The cautious part of the optimism is well warranted, because despite improving economic conditions, many companies are still labouring under the weight of the difficult winter period. 

“No bones about it, there are plenty of firms that are finding it tough,” says McKenzie. “The pipeline for many firms has got a bit lighter and the short-term environment is challenging. Some sectors haven’t done as well – small hospitality and strip retailers have been experiencing slower turnover due to the cost of living and lower consumer discretionary spend. And for the logistics industry, fewer goods are being ordered so the volume is not moving around the country as it has in the past.”

Other sectors, however, have found it easier to weather the winter – many professional services, banking, insurance, and large format retail, for instance.

“Customers have moved toward more affordable price points,” says McKenzie. “This means large-format retailers like Kmart and Mitre 10 are still holding their own. In general, higher calibre larger tenants with bigger balance sheets, are still performing well.”

Resilient businesses are ready for the upturn 

Businesses that have withstood the downturn well, along with similarly cashed-up investors, have been consolidating their portfolios and looking for bargains. 

“Companies with strong balance sheets are setting themselves up to grow again, and they’re structuring their businesses to prepare to get even stronger,” says McKenzie. “They are thinking about their growth trajectory over the next few years and moving into high-quality buildings. We focus on having those types of tenants because it helps make our funds and therefore returns to investors more resilient.” 
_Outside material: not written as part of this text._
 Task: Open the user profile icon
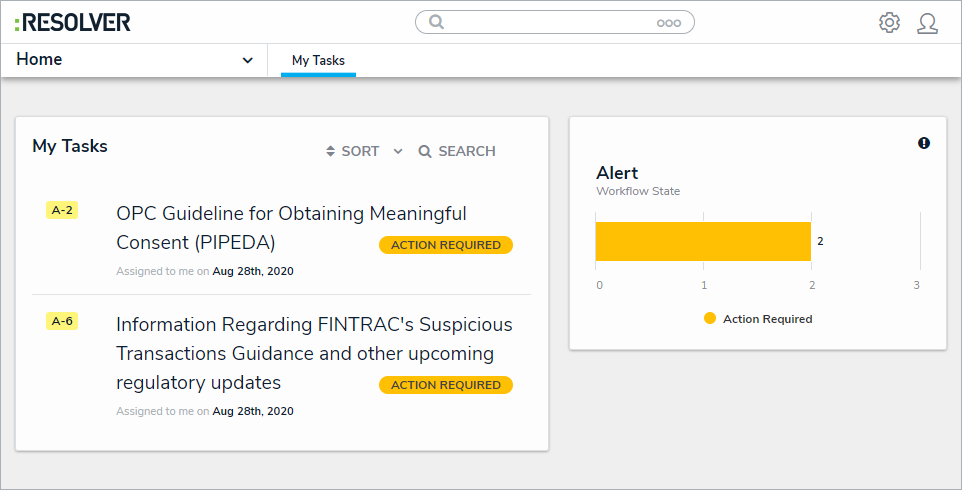point(927,22)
In the years immediately following the Covid-19 pandemic restrictions, some companies downsized their spaces in response to the working from home trend. By now most industries have reached an equilibrium, giving them more certainty about how much space they need and letting them focus on finding the right space to grow their operations in the years ahead. 
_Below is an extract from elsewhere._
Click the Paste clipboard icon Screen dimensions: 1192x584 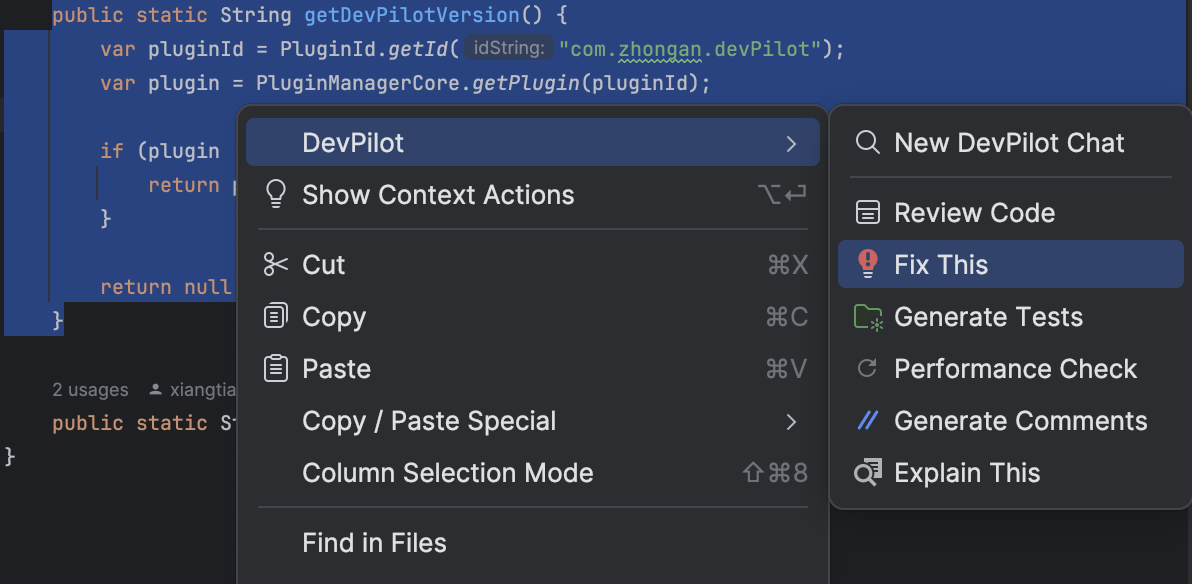[x=275, y=369]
“We haven’t had any office occupiers looking to downscale in recent times because of hybrid working models,” notes McKenzie. “Instead, we’re seeing firms looking for higher-quality spaces with sustainable features, which fit with their strategy moving forwards.”

Investor capital coming off the sidelines

If the Official Cash Rate (OCR) heads into neutral territory, at around 3 to 3.5%, capitalisation rates will calibrate and it’s likely property values will start to rise again, according to McKenzie. Not only are there more inquiries from tenants looking for A-grade properties, but inquiries have also increased on the investor side. 

“Investor capital has been sitting on the sidelines for a while – now investors are beginning to get more active in the market,” says McKenzie. “We are seeing investment activity lift on the back of reduced term deposit rates. And with term deposits on a pathway to continue reducing, investors are increasingly considering their portfolio and allocating more to yield and growth asset classes, including commercial real estate.”

There are also green shoots on the development side, with more strategic acquisitions being made and more feasibility reports being commissioned for developments. 

“Developments take some time to be realised, but they start with the planning and we’re seeing more of that,” says McKenzie. “Once a few major projects are approved and are underway, that will build confidence.”

Get your game plan ready for future success

PMG Funds is positioning itself for a strong future by strategically preparing for growth. With a clear focus on reducing bank gearing in the wake of the pandemic – and with support from wholesale investors – PMG has been able to make strategic acquisitions at very attractive prices this year. In August, PMG acquired a base isolated seismically resilient new four-storey office building on Wellington’s Victoria St, signalling a long-term commitment to the capital’s commercial real estate market. It also recently bought a large tract of industrial land in South Auckland with plans to lease and reposition it within 6-12 months to enhance its value.

As the economic cycle starts its slow revolution into the next growth phase, McKenzie believes that both businesses and individuals can make the most of the upswing. 

“We’re confidence creatures,” he says. “It’s about maintaining a ‘glass half full’ approach, where you use your position and your balance sheet to capitalise on opportunities. Think carefully around your strategy, reframe your game plan, and build the blocks towards success.”